The traditional UNIX time-stamp is a field that represents the number of seconds that have elapsed since midnight UTC on January 1, 1970, a point in time referred to as the "epoch." There are some good reasons for time-stamping in this fashion, not the least of which is it is independent of time zones. Another is that forward or backward date computations are reduced to basic integer arithmetic. For example, one could determine a date 30 days into the future by taking the current time value and adding 86400 × 30 to it.

Linux and UNIX maintain the system's notion of the time of day in an integer that is incremented once per second by the jiffy interrupt. System time is synchronized to UTC, and reference to a time zone occurs only when an application requests the time and date for the purposes of display. When something has to be time-stamped the current value of the system time is copied over to whatever it is that is being time-stamped—it's not at all complicated.

Prior to the development of the 64 bit versions of UNIX and Linux, the time-stamp would be held in a 32 bit signed integer of type time_t, with dates prior to the epoch being represented by a negative time value. There are several problems with this. The first one is the need to perform signed arithmetic to convert negative time_t values to a "broken-down" (i.e., human readable) date and time, or vice versa. More significantly, 32 bits worth of seconds is good for a bit more than 136 years. Since any date after the epoch is a positive time_t value (meaning bit 31 is zero), the farthest out this timekeeping method can go before rollover occurs is a little more than 68 years, giving rise to the "year 2038" problem.

The 64 bit versions of UNIX and Linux have eliminated the "year 2038" problem by redefining time_t to be a 64 bit signed integer, still based on the midnight UTC January 1, 1970 epoch. This change increases the date range to approximately 292 billion years into the future, which is well beyond the projected life of the solar system.

Practically speaking, it isn't necessary to track time out to the end of time, nor is it necessary to go real far into the past. However, I didn't want the "year 2038" problem to pop up, just in case I was still able to tinker with my toys 23 years from now (I'd be in my nineties at that time). :lol:

So I decided to use a 48 bit unsigned integer for time_t, which can track up to 281,474,976,710,655 seconds, equal to more than 8,919,403 years.
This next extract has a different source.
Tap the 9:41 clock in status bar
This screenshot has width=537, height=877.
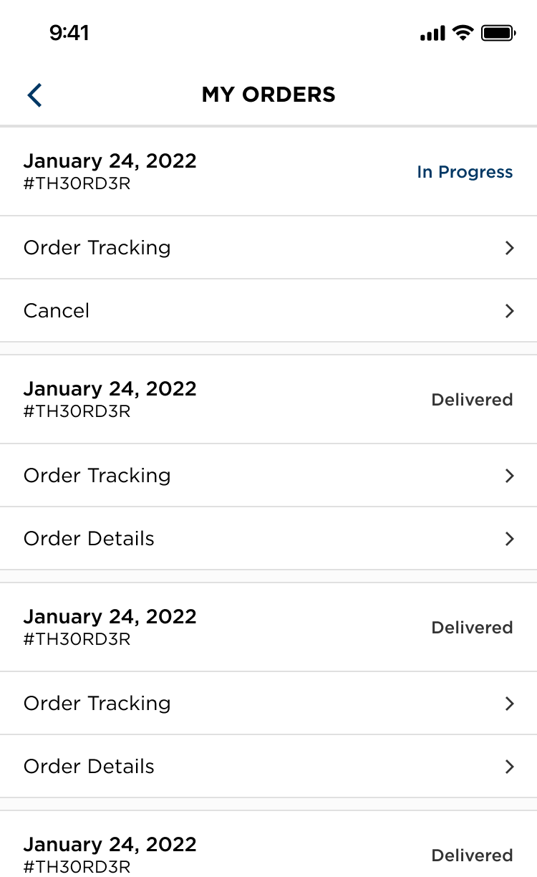click(69, 33)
The routine that I've written that converts the broken-down date and time to time_t accepts 16 bit unsigned integers in each of the input fields (e.g., month, hour, etc.), which limits the maximum possible year to 65,535. However, the end-of-century leap year algorithm implemented by the Gregorian calendar is faulty for years beyond 9999, so the practical maximum date is Friday, December 31, 9999. I'm quite certain that neither I or any POC computer will be around at that time.
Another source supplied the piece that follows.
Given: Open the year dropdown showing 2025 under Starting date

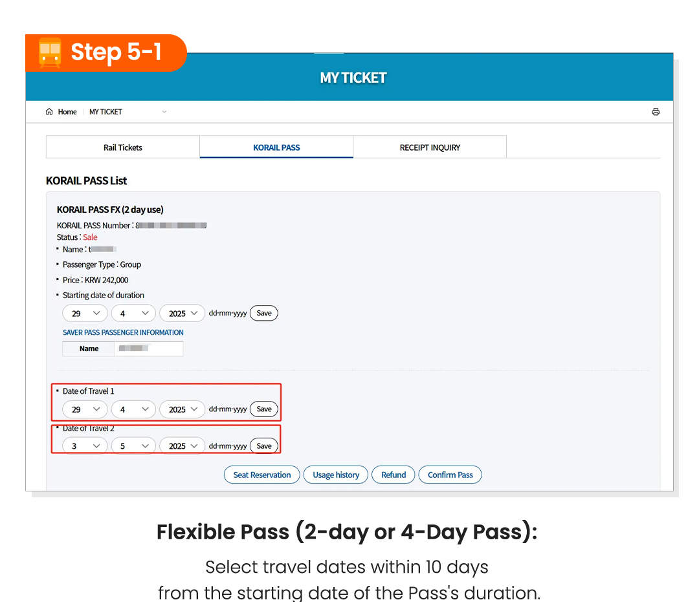Looking at the screenshot, I should pyautogui.click(x=182, y=313).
In addition to defining a more compact time_t, I decided to make midnight UTC on October 1, 1752 the epoch. Since my version of time_t is unsigned, my epoch had to be much earlier than the UNIX epoch if it was going to be possible to store dates before 1970. However, there was another consideration that led to that date.
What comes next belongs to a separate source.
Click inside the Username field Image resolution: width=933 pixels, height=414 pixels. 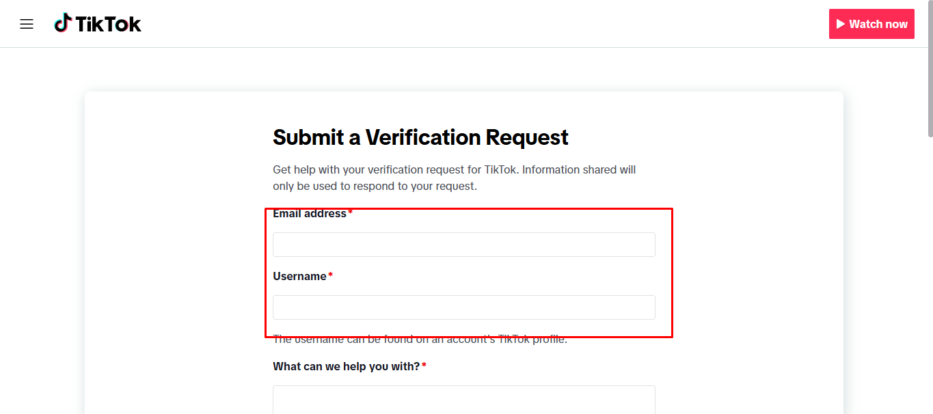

The British Empire converted from the Julian calendar to the Gregorian calendar in 1752, with the actual switch occurring on September 3. As the Julian calendar had accumulated errors due to an improper leap year algorithm, 11 days were excised from September 1752 to get things back into sync. I didn't want to have to deal with a month that was missing nearly two weeks, so I decided to start at October 1. Hence converting midnight UTC on October 1, 1752 will produce a time_t value of $000000000000.

The algorithm I have devised for converting between broken-down time and time_t is based upon the algorithm used to compute a Julian Day number (not to be confused with the Julian calendar—the two are unrelated), as originally implemented in FORTRAN. The computation steps are as follows:

Code:

     a = (14 – MONTH) ÷ 12
     y = YEAR + 4800 – a
     t = HOUR × 3600 + MINS × 60 + SECS
time_t = (DOM + (153 × (MONTH + a × 12 – 3) + 2) ÷ 5 + y × 365 + y ÷ 4 + y ÷ 400 – y ÷ 100 – 2393284) × 86400 + t

where YEAR, MONTH, DOM, HOUR, MINS and SECS are the broken-down date and time values.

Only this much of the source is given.